Unified Flink Source at Pinterest: Streaming Data Processing

831
Pinterest
Pinterest is a social bookmarking site where users collect and share photos of their favorite events, interests and hobbies. One of the fastest growing social networks online, Pinterest is the third-largest such network behind only Facebook and Twitter.

By Lu Niu & Chen Qin | Software Engineers, Stream Processing Platform Team


To best serve Pinners, creators, and advertisers, Pinterest leverages Flink as its stream processing engine. Flink is a data processing engine for stateful computation over data streams. It provides rich streaming APIs, exact-once support, and state checkpointing, which are essential to build stable and scalable streaming applications. Nowadays Flink is widely used in companies like Alibaba, Netflix, and Uber in mission critical use cases.

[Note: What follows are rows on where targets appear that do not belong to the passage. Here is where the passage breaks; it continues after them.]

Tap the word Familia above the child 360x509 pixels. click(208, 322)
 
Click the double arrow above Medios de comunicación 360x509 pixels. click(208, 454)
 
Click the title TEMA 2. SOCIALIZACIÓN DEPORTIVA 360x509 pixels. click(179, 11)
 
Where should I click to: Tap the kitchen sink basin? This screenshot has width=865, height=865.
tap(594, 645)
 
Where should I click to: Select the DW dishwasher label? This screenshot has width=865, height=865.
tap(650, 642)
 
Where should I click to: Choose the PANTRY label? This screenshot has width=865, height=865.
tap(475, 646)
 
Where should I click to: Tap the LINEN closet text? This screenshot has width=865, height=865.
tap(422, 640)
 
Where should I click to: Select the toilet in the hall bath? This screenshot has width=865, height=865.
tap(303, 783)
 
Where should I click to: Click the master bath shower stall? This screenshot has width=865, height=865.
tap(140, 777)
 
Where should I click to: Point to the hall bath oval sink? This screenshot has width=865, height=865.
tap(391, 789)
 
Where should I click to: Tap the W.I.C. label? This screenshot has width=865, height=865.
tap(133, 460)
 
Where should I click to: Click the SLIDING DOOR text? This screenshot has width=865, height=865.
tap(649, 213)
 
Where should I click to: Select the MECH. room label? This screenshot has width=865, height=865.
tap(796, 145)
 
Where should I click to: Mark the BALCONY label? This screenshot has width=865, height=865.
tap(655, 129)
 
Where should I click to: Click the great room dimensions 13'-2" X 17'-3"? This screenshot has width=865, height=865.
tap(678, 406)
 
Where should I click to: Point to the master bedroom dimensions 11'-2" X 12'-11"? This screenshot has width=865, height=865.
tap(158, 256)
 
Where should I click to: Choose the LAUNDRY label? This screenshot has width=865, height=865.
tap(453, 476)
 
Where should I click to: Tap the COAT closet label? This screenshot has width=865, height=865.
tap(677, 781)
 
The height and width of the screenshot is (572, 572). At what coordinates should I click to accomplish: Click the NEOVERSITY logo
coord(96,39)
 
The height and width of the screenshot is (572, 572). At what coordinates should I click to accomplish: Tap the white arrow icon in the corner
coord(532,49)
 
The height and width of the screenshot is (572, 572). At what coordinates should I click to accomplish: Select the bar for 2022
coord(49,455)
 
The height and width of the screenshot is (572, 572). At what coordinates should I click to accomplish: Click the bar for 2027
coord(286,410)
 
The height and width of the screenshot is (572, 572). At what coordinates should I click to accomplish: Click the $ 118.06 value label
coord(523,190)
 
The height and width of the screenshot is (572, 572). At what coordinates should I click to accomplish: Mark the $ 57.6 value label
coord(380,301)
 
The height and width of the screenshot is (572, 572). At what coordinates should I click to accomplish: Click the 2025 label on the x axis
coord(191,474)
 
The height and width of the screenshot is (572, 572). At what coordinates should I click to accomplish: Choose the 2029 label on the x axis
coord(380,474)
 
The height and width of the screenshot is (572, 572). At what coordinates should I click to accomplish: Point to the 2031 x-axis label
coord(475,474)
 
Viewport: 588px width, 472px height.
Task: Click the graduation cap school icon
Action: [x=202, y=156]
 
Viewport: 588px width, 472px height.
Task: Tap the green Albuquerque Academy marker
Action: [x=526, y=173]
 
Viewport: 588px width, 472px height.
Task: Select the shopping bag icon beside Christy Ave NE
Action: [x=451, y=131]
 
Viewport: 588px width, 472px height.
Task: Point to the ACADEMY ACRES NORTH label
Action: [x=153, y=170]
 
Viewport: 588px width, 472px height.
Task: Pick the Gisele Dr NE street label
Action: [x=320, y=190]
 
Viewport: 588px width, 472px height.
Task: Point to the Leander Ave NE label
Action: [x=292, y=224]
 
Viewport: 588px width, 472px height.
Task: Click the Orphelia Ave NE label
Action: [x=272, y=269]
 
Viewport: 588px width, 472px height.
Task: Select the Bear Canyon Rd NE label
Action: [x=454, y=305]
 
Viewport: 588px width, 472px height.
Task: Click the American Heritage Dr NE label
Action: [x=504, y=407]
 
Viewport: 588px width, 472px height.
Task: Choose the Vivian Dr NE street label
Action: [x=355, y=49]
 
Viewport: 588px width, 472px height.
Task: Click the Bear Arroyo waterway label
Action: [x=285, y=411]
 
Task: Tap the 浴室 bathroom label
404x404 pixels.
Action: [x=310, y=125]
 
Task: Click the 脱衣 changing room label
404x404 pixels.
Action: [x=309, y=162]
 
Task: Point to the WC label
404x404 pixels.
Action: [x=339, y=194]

Xenon is the Flink-based stream processing platform at Pinterest. The mission is to build a reliable, scalable, easy-to-use, and efficient stream platform to enable data-driven products and timely decision making. This system includes:

  • Reliable and up-to-date Flink compute engine
  • Improved Pinterest dev velocity on stream application development
  • Platform reliability and efficiency
  • Security & Compliance
  • Documentation, User Education, and Community

Xenon has enabled several critical use cases, including:

  • Ads real-time ingestion, spending, and reporting — Calculate spending against budget limits in real time to quickly adjust budget pacing and update advertisers with more timely reporting results.
  • Fast signals — Make content signals available quickly after content creation and use these signals in ML pipelines for a customized user experience.
  • Realtime Trust & Safety — Reduce levels of unsafe content as close to content creation time as possible.
  • Content activation — Distribute fresh creator content and surface engagement metrics to creators so they can refine their content with minimal feedback delay.
  • Shopping — Deliver a trustworthy shopping product experience by updating product metadata in near real time.
  • Experimentation — Accurately deliver metrics to engineers for faster experiment setup, verification, and evaluation.

Streaming Data Architecture

Figure 1: the setup of streaming data infrastructure at Pinterest

  1. Singer, a highly performant logging agent, uploads log messages from serving hosts to Kafka. Singer supports multiple log formats and guarantees at-least-once delivery for log messages.
  2. Merced, a variance of Secor, moves data from Kafka to S3. Merced guarantees exactly-once message persistence from Kafka to S3.
  3. Most of our Flink applications consume from Kafka and output to Kafka, Druid, or RocksStore based on different use cases.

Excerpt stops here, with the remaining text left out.